Universal Great Aunt
Lunching recently with my friend Roger, our ‘smart chaps about town’ chat turned to our families, in the course of which Roger told me about his Great Aunt Win, 106 years old.
Great Aunt Win clearly has a number of admirable qualities as this vignette illustrates. Taken to the Ritz to celebrate a birthday, she was resolute in her desire to appear as hale and hearty as any young pup of 70 or more. She refused a helping hand to climb the steps into the tea room and, unfortunately, took a small tumble. This irritated her.
She swiftly stood, brushed herself down and carried on regardless.
Regardless, that is, of the bruising that followed her gravity-led descent and the consequent discomfort. She did not call for either an ambulance or a lawyer.
Great Aunt Win arrived on planet Earth when Edward VII, the perpetual fornicator, was King Emperor.
He was a robust man, magnificently larger than life in many ways (his girth did for him in the end though). The cascade effect of his excesses, following the reign of the prudish and narcissistic Hausfrau who preceded him on the throne, was to bring an exciting mix of parties and passion to high society. Correct form amongst the smart set seems to have been a fusion of highly styled manners, pretentious affectations overlaid with an earthy vulgarity comprising saucy postcards and joyful, albeit discrete, romps beneath the sheets for all. The Edwardians would certainly take issue with the canard that sex was invented in the 1960s.
Bertie, as his family called him, was wont to visit Churchill’s Mother Jenny, most days, for ‘tea’. It is now believed that Edward’s afternoons were the source of the syphilis which eventually killed Winston’s beloved Papa, Randolph. The definitive biography, or at least the most readable in my view, about this splendid man is ‘Bertie’ by Jane Ridley.
Four years following Edward’s death, the Great War launched a new era when Great Aunt Win was five years old.
The war changed everything in a brutally swift evolution and the Edwardian age ended along with the lives of many of the lads whom Great Aunt Win would have known as she grew up as the older brothers, cousins and fathers of her contemporaries.
Great Aunt Win’s strength of character was forged by being born and growing up in a hard century. She is not governed by a misplaced sense of entitlement or assumed superiority. Her driver is self-discipline and consideration for others. You cannot imagine Great Aunt Win dropping litter or queue-jumping.

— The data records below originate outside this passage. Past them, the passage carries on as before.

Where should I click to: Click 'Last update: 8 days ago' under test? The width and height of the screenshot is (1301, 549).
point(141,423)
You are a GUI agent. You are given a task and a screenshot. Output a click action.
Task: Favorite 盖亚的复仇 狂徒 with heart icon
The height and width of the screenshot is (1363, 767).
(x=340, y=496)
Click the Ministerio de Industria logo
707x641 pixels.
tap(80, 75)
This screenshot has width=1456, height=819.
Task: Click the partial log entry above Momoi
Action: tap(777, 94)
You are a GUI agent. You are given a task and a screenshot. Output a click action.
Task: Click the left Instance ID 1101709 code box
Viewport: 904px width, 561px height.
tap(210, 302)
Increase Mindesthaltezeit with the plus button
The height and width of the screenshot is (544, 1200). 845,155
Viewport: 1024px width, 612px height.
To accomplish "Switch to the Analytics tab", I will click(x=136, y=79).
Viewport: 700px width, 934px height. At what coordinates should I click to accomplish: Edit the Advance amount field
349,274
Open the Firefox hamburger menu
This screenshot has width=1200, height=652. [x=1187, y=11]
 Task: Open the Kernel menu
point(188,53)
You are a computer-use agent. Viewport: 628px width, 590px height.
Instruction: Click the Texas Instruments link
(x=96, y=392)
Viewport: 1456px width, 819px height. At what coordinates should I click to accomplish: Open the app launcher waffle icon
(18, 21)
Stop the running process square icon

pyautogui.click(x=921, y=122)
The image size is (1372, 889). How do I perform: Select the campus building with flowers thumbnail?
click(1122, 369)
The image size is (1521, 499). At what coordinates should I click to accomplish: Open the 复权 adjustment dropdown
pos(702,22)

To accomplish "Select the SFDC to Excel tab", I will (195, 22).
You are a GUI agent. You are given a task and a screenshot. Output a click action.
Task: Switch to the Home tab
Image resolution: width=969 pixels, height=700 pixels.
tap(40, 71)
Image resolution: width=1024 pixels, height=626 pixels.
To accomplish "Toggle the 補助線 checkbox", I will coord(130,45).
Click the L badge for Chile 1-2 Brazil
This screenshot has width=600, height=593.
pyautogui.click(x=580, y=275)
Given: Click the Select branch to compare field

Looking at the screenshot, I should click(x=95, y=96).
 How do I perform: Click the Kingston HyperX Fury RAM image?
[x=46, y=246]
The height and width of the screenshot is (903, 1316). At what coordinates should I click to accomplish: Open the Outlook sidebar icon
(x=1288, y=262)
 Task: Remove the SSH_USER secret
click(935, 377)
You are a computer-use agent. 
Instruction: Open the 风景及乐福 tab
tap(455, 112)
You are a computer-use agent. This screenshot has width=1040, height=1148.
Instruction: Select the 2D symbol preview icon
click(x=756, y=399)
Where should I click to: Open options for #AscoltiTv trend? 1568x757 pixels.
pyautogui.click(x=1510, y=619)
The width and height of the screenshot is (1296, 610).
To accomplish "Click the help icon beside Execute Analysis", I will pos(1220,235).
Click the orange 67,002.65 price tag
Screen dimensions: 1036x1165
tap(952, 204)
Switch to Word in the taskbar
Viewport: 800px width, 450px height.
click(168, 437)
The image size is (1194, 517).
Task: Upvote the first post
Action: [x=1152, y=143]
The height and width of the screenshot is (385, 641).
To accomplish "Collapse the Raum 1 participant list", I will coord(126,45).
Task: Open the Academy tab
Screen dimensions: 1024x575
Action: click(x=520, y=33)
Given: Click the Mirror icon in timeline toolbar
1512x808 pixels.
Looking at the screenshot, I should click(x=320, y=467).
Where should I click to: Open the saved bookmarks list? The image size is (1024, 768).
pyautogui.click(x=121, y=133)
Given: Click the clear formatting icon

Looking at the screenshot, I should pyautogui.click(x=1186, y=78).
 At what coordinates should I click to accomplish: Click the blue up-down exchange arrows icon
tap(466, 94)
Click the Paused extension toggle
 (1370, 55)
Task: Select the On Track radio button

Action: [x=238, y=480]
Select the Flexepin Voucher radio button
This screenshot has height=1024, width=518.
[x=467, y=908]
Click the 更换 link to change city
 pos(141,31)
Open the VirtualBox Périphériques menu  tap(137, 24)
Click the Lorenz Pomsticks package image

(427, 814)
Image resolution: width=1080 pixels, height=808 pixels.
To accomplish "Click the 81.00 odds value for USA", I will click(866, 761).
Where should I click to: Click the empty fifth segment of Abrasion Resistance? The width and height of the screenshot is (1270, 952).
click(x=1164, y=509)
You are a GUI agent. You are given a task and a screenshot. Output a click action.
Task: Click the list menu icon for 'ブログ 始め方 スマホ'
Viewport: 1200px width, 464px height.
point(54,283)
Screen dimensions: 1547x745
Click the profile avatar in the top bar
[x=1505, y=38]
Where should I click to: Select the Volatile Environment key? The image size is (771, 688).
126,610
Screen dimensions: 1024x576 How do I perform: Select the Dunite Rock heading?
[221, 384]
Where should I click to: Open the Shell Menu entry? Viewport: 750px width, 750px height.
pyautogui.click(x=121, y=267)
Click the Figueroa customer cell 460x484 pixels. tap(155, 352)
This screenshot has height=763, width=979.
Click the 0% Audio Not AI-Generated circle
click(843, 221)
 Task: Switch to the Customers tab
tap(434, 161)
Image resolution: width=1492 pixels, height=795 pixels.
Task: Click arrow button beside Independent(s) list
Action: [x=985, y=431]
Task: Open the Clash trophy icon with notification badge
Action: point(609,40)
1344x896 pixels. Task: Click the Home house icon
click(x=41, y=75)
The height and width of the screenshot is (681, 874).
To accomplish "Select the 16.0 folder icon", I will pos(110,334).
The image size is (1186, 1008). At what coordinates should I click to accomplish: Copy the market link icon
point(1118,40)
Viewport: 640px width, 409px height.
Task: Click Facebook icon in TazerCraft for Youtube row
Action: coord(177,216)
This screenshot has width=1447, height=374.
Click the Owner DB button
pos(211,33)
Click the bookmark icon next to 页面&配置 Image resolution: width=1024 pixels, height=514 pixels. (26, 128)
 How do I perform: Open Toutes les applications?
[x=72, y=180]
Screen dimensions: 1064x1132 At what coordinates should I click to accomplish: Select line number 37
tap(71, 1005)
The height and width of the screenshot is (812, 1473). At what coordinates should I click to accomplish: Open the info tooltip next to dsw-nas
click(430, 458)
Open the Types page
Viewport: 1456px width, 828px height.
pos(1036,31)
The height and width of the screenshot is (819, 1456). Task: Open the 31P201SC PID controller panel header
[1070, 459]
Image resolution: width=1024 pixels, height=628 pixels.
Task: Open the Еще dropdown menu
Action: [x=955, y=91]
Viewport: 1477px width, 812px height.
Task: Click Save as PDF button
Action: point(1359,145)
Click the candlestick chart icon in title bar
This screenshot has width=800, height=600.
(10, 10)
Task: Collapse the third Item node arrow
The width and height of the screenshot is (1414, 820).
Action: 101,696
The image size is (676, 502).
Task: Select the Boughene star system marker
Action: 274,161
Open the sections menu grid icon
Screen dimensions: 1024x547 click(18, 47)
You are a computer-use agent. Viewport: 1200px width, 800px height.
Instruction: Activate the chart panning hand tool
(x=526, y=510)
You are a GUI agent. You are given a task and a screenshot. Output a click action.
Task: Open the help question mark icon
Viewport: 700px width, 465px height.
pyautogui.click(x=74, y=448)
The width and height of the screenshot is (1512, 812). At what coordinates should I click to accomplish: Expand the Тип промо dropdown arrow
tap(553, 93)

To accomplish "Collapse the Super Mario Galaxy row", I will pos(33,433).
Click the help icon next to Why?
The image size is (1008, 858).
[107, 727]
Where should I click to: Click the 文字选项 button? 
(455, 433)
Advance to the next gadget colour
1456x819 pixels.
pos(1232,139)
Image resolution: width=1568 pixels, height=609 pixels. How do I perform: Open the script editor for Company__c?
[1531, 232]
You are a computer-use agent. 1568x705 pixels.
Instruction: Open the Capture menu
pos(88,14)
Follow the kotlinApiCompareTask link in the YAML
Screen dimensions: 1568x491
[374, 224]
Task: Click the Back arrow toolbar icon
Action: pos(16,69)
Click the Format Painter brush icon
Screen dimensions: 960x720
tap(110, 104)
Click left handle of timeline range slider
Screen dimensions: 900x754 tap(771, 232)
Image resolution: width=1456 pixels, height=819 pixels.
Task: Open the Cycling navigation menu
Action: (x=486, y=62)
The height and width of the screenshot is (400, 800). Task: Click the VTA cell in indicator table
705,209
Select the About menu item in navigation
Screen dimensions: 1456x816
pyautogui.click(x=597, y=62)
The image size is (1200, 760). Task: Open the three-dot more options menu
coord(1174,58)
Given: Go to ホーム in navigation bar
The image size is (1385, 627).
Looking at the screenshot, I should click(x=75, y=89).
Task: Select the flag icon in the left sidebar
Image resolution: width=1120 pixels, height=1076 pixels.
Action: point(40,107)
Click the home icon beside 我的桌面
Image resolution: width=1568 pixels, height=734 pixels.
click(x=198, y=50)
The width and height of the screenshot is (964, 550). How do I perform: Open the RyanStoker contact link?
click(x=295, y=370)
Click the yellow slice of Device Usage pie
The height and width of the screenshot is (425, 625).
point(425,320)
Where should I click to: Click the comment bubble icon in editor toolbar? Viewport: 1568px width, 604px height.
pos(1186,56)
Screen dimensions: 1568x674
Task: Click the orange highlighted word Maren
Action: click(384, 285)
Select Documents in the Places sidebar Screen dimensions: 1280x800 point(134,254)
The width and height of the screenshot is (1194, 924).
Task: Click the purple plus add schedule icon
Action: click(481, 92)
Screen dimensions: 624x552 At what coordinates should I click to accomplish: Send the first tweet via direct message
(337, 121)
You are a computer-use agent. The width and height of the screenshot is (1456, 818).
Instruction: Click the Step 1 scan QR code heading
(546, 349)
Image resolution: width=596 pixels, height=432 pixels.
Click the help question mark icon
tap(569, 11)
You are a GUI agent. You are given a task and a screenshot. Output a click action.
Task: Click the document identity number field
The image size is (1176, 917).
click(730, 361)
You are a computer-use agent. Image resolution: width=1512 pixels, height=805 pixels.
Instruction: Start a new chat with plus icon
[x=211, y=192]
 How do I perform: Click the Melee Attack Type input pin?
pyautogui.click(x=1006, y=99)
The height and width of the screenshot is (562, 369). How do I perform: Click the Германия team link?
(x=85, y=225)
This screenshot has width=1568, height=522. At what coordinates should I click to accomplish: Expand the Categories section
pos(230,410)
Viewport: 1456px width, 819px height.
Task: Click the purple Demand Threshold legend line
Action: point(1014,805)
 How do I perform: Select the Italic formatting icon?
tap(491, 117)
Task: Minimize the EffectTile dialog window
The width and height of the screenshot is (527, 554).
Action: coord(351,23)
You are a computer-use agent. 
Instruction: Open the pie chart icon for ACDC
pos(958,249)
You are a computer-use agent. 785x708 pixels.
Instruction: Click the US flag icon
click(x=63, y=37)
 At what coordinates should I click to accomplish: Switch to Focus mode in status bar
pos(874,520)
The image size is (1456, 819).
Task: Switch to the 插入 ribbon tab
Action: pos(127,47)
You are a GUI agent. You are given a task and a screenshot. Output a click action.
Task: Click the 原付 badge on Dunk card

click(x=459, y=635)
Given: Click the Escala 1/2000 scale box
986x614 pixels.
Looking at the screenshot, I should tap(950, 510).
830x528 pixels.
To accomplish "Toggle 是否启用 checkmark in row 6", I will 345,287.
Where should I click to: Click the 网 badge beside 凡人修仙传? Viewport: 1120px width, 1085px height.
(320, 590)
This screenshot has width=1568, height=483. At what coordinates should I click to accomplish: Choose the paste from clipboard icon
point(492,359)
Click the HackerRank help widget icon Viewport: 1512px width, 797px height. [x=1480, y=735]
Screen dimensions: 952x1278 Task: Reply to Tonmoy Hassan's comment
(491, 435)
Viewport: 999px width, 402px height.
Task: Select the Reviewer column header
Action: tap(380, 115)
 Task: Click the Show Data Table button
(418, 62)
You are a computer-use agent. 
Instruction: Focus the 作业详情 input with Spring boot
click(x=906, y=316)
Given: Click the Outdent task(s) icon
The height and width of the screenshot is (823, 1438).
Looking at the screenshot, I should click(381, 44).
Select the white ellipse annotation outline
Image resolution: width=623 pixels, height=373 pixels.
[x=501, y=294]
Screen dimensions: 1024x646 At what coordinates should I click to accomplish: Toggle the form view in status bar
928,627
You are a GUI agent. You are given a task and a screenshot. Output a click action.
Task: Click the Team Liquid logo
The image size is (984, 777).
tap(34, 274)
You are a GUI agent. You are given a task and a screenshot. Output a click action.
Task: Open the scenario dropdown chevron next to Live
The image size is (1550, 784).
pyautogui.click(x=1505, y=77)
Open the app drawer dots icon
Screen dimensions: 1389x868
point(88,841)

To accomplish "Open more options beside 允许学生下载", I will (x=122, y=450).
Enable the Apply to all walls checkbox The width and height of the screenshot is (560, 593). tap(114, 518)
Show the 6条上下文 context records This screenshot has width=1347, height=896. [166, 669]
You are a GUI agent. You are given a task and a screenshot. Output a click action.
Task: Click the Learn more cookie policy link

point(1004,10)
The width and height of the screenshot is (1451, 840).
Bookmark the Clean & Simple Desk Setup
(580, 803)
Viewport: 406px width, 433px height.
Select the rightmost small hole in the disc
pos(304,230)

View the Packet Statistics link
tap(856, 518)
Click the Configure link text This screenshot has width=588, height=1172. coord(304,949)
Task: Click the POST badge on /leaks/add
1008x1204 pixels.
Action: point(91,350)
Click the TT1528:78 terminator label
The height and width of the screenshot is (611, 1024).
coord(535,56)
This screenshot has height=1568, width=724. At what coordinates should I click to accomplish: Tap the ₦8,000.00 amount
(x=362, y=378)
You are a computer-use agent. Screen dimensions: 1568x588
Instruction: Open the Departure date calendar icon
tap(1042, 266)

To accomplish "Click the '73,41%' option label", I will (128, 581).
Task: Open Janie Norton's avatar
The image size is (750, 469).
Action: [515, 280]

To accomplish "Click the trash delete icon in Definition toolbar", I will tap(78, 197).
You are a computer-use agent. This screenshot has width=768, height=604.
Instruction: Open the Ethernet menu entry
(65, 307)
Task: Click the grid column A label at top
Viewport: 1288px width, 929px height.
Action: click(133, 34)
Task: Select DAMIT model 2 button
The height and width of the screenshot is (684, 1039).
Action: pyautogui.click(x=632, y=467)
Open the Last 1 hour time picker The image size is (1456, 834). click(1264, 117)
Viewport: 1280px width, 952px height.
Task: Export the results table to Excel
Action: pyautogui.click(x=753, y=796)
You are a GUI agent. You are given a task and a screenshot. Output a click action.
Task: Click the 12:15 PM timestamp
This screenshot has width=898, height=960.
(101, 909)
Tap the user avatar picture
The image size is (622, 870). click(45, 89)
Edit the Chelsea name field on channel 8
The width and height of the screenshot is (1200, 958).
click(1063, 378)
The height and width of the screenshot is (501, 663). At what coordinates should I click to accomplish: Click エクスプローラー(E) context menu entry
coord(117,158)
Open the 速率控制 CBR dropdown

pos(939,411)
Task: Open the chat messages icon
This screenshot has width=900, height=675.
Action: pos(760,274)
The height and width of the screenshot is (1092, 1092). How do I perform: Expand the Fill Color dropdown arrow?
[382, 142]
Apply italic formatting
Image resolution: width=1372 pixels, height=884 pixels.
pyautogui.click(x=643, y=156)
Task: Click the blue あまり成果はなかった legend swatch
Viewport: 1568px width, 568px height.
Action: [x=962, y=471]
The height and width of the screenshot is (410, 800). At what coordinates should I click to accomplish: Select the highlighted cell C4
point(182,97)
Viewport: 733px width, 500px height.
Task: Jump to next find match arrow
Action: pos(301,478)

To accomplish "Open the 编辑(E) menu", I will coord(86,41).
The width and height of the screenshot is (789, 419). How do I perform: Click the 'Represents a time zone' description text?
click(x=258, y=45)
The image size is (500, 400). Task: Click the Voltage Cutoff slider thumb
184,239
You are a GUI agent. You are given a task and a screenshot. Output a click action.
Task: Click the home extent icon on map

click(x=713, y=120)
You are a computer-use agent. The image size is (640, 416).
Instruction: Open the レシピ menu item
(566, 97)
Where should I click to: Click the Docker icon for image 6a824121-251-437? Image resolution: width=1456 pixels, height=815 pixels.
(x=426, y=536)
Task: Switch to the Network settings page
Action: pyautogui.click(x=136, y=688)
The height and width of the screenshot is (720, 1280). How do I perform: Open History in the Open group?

Her standards are wholly proper: she refuses to drink tea from a mug and only uses a delicate fine china cup. Complete with saucer. She is fiercely independent, enjoys the love and respect of her family and, reading between the lines of Roger’s fond description of her, may not be crossed or thwarted. If she is, there will be hell to pay.
Roger’s Great Aunt Win, one senses, would never knowingly offend; has exquisite manners and holds no truck with the tarnish that is political rectitude or correctness as it is incorrectly described.
My strong impression is that this fine lady makes decisions and judgments using criteria crafted through centuries of experience passed down through generations. I can imagine her cup being set down rather firmly to make her point or deliver a rebuke were she to spot a departure from the considerate good manners she both expects and practices.
I wish there was a Great Aunt Win in my life; don’t you wish there was one in yours?